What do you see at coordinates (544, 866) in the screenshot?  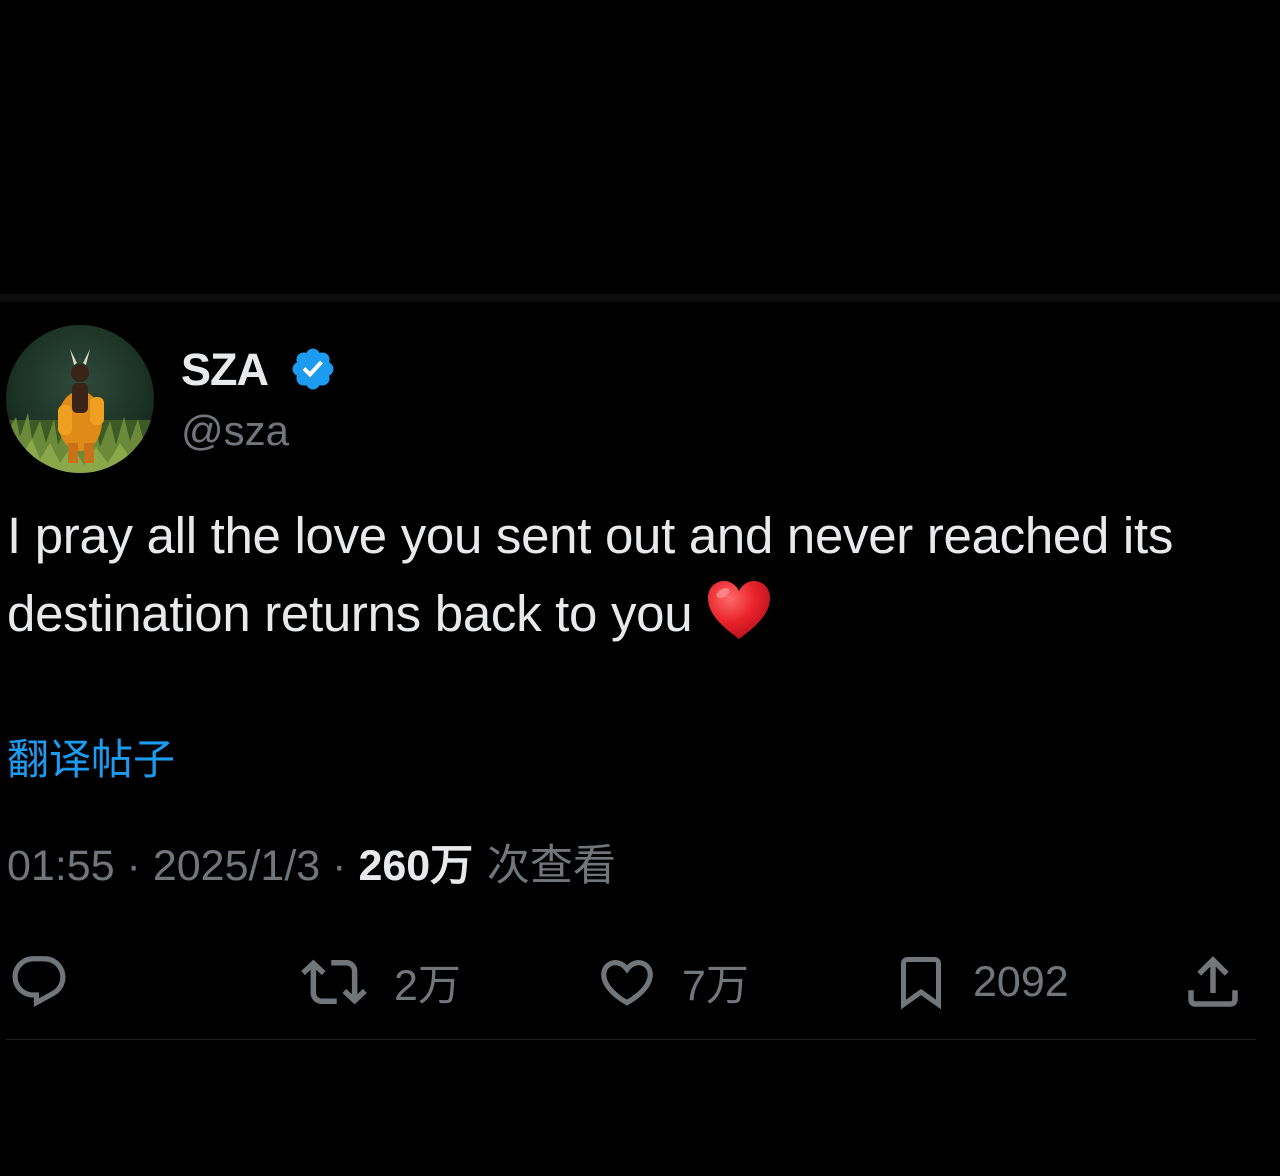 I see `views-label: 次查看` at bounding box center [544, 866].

━━━━━━

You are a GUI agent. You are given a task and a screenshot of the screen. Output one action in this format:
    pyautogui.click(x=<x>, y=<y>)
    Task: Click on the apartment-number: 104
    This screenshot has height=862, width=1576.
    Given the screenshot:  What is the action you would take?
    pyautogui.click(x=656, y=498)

━━━━━━

Rewrite the records from the line with "You are a GUI" up to and including the line with "This screenshot has" as a Markdown table with the columns Row and Line, numbering each row and leaving out blank lines.

**Solution for this problem**:
| Row | Line |
|---|---|
| 1 | You are a GUI agent. You are given a task and a screenshot of the screen. Output one action in this format: |
| 2 |     pyautogui.click(x=<x>, y=<y>) |
| 3 |     Task: Click on the apartment-number: 104 |
| 4 |     This screenshot has height=862, width=1576. |